Try it
With the line containing "This screenshot has width=887, height=826." as the start and the line containing "Collapse the General" as the end, transcribe that span of the entries below exactly, including both.

______

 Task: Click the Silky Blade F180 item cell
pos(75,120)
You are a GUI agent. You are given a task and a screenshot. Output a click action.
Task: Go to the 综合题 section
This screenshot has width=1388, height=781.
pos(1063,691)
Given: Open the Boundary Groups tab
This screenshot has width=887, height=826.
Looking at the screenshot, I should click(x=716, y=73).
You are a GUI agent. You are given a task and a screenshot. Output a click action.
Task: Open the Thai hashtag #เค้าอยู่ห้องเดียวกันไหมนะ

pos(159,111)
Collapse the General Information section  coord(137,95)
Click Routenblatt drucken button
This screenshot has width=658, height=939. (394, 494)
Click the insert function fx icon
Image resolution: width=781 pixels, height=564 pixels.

______

Solution to the problem
This screenshot has width=887, height=826.
Looking at the screenshot, I should click(x=716, y=73).
You are a GUI agent. You are given a task and a screenshot. Output a click action.
Task: Open the Thai hashtag #เค้าอยู่ห้องเดียวกันไหมนะ

pos(159,111)
Collapse the General Information section  coord(137,95)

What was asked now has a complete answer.